Data entries
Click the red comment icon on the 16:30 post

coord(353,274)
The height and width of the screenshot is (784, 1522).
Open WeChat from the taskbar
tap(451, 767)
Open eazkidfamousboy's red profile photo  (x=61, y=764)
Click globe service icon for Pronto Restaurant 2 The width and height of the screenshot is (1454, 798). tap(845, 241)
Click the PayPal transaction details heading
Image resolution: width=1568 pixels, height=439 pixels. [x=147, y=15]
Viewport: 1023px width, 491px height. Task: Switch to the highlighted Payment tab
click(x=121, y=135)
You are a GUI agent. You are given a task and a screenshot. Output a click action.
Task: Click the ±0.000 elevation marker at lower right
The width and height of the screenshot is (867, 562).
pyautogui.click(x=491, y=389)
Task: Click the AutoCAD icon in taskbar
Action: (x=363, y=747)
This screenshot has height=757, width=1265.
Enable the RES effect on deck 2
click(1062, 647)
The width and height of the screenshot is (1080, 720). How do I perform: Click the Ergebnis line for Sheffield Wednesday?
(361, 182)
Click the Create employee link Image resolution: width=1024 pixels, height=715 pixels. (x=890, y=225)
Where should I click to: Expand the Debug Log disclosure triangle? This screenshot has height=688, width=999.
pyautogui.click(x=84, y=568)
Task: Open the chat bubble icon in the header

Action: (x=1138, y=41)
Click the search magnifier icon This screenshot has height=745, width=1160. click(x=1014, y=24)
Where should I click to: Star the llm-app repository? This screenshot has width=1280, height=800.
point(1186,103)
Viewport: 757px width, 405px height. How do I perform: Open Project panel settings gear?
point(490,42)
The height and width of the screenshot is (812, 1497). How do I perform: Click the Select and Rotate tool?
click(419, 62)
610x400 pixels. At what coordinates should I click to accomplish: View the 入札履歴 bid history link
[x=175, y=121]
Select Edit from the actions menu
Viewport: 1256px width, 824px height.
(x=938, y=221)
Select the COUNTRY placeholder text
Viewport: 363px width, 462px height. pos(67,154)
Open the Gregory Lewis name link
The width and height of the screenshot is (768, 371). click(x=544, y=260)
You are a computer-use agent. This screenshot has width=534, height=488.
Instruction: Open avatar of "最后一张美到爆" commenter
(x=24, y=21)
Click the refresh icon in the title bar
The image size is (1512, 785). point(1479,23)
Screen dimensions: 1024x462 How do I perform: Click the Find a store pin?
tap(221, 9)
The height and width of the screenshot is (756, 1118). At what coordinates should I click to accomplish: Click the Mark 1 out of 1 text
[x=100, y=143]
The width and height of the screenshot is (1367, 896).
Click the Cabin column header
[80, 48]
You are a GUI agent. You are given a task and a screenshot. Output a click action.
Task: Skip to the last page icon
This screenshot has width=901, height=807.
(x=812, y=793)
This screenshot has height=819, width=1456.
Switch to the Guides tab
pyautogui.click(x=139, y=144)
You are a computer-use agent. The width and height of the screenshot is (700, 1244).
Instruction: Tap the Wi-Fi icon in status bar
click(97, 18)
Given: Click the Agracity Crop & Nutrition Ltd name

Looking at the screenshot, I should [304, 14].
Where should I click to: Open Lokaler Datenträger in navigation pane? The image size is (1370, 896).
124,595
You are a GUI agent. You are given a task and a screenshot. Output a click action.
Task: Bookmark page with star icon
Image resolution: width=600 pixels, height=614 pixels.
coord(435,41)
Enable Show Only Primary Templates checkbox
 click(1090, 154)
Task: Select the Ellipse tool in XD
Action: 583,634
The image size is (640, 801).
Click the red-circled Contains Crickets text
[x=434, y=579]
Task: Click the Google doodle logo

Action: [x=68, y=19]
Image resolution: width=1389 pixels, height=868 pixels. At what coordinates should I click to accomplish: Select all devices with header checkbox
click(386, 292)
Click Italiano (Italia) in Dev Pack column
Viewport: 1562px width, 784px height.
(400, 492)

— WHAT IS REQUIRED —
The lines you need are those with the word "computer"; list them from the entries.

— TASK RESPONSE —
You are a computer-use agent. This screenshot has width=534, height=488.
You are a computer-use agent. The width and height of the screenshot is (700, 1244).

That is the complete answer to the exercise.